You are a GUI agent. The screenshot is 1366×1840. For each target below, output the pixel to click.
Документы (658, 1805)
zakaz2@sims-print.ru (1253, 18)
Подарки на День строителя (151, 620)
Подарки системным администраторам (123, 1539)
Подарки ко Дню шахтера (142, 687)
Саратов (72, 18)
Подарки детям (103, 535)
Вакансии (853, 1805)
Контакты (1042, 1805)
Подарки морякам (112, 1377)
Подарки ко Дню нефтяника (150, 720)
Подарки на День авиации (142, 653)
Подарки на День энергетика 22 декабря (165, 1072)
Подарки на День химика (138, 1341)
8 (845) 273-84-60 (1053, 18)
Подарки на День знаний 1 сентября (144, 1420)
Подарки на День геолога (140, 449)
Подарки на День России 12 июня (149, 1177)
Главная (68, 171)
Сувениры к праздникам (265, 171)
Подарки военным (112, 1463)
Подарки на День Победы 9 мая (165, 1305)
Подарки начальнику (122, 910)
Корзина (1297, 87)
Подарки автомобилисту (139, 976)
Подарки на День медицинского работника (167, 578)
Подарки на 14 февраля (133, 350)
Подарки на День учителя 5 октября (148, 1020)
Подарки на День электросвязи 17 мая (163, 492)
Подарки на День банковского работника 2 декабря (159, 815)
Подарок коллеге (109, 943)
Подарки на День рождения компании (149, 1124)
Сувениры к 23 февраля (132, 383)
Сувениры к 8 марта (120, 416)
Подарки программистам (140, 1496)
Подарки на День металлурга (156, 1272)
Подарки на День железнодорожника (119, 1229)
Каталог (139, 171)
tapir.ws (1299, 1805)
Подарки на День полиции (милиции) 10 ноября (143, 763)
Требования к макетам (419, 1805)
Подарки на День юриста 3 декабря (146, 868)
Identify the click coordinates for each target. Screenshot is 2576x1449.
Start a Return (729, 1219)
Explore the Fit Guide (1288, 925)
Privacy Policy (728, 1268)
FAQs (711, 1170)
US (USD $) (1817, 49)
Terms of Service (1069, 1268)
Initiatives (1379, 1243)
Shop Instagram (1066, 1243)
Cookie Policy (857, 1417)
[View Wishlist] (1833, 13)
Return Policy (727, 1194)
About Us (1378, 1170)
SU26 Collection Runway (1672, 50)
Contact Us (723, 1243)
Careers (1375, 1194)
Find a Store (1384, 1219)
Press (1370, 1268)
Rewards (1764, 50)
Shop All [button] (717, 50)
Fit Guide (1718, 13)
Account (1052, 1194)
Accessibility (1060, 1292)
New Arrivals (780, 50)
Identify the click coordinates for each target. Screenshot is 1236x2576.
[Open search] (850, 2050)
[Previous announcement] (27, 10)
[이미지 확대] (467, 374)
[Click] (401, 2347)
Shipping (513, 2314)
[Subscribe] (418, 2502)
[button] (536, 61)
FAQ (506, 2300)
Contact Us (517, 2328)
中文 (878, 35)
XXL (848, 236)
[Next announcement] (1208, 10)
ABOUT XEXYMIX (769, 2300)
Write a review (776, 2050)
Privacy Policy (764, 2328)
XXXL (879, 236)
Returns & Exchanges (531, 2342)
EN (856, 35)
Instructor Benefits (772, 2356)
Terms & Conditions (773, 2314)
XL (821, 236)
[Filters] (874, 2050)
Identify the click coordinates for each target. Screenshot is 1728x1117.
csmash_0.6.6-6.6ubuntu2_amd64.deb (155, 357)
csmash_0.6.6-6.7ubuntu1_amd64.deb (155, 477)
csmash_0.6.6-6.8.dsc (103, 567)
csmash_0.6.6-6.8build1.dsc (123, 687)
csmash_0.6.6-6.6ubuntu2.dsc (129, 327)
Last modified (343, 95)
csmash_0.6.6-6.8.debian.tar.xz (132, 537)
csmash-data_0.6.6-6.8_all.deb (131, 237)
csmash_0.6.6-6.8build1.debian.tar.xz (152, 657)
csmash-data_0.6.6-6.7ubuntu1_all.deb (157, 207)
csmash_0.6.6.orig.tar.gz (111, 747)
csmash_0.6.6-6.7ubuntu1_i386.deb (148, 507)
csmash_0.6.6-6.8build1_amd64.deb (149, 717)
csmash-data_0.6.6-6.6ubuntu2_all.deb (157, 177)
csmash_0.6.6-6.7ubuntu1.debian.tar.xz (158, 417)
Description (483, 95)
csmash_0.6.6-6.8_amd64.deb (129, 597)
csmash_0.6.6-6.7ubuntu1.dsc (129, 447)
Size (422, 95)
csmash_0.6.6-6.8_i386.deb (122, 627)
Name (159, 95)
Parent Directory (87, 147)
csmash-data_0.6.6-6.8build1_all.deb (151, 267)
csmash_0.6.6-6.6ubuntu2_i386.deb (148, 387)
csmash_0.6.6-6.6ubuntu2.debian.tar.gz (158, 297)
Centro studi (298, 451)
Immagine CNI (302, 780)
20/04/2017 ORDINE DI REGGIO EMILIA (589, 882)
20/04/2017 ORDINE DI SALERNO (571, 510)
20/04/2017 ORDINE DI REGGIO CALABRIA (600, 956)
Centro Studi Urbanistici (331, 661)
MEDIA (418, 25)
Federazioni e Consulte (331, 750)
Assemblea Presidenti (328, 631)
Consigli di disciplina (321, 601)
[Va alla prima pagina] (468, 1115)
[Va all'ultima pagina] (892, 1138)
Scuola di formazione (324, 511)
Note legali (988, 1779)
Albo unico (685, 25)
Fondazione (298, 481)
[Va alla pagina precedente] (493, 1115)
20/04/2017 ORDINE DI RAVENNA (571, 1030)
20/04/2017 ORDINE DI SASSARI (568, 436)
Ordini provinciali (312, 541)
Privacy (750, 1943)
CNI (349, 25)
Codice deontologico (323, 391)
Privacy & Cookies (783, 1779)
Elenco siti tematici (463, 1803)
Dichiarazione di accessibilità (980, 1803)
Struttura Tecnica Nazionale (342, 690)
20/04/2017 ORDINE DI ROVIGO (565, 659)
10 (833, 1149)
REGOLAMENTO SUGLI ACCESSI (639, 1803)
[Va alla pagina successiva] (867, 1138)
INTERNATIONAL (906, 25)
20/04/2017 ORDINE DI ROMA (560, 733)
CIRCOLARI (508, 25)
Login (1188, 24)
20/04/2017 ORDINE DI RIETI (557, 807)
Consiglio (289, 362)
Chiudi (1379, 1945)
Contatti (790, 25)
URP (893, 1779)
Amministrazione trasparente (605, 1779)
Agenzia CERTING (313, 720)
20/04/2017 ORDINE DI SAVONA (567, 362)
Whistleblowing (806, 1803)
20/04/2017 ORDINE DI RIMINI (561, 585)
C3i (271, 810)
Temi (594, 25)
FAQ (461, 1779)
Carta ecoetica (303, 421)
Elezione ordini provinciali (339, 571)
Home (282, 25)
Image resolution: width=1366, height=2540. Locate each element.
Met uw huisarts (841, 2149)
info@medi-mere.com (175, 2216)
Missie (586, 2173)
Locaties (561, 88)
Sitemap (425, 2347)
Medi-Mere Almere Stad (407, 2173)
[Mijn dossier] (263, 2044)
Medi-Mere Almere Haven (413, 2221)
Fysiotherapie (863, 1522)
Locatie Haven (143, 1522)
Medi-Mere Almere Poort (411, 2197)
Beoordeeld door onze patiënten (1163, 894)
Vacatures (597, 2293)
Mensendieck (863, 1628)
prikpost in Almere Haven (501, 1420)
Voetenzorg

**Your instructions**:
In the listing above, find every line with the word "Policy" and copy it out.

**Solution to this problem**:
Privacy Policy (728, 1268)
Cookie Policy (857, 1417)
Return Policy (727, 1194)
Privacy Policy (764, 2328)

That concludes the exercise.